Christina Ludwig (Freising / DE), Miriam Abele (Freising / DE), Armin Soleymaniniya (Freising / DE), Florian P. Bayer (Freising / DE), Nina Lomp (Freising / DE), Etienne Doll (Freising / DE), Chen Meng (Freising / DE), Klaus Neuhaus (Freising / DE), Siegfried Scherer (Freising / DE), Mareike Wenning (Oberschleissheim / DE), Nina Wantia (Munich / DE), Bernhard Küster (Freising / DE), Mathias Wilhelm (Freising / DE)

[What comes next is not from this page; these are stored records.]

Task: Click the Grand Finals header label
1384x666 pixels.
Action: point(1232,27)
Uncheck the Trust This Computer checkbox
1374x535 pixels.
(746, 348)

Despite the vast diversity of the prokaryotic domain of life, relatively few bacterial proteomes have been comprehensively characterized with mass spectrometry so far. Here, we present the largest proteomic resource for bacteria to date, encompassing 305 species, 119 genera, and five phyla. This resource provides mass spectrometric evidence for over 635,000 expressed bacterial proteins and confirms the existence of over 35,000 hypothetical proteins. The complete dataset is available in the public resource ProteomicsDB (https://www.proteomicsdb.org/), enabling quantitative exploration of all detected proteins within a species as well as across different species. To facilitate cross-species analyses, we have grouped bacterial proteins into orthogroups using the tool OrthoFinder, which identifies homology relationships between proteins based on their sequence similarities.

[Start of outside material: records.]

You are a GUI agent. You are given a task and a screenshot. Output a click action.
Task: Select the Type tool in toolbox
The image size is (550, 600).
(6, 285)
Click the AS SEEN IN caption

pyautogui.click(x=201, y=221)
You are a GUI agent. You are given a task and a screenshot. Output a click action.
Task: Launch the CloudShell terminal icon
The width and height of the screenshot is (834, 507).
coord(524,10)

This comprehensive dataset facilitated the development of a new bacterial identification algorithm called PyTaxon. PyTaxon employs the rapid data analysis tool MSFragger to query in a first iteration the complete species-level proteome space deposited in NCBI (n = 13,855 species). Subsequently, a second iteration analysis can be conducted to refine the results to strain-level by focusing on the identified taxonomical region from the first iteration. Using the dataset of the 305 bacterial species as a benchmark, we demonstrate that PyTaxon achieves identification accuracies of >99% on species-level. When applied to a dataset comprising 94 strains of the genus Pseudomonas spp. and 29 strains of the Bacillus cereus s.l. group, PyTaxon attains unprecedented identification accuracies of >89% on strain-level.

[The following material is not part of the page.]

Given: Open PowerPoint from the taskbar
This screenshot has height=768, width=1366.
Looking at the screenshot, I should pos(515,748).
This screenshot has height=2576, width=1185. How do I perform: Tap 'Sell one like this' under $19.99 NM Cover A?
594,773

Finally, we evaluated PyTaxon's performance as a tool for food safety and clinical diagnostics. When applied to 55 pure bacterial isolates from dairy products, PyTaxon provided more accurate results than MALDI-TOF or FTIR, with identifications that were 94% consistent with 16S rRNA gene sequencing. In 570 clinically derived bacterial isolates, PyTaxon successfully identified 64 different bacterial species from 20 genera and 3 phyla. Additionally, we explored the acquired data for the expression of proteins responsible for antibiotic resistance. Beta-lactamases, including also extended-spectrum beta-lactamases (ESBL), were detected in every fourth clinical sample. This alarming finding underscores the urgency for rapid antimicrobial resistance screenings to enable informed antibiotic treatment decisions and ideally mitigate further acquisition of (multiple-) antibiotic resistance.
In conclusion, our work establishes a comprehensive proteomic resource detailing protein expression profiles across the bacterial domain of life. This resource facilitated the development of an advanced bacterial identification algorithm and provided insights into the prevalence of antimicrobial resistance markers in clinical samples.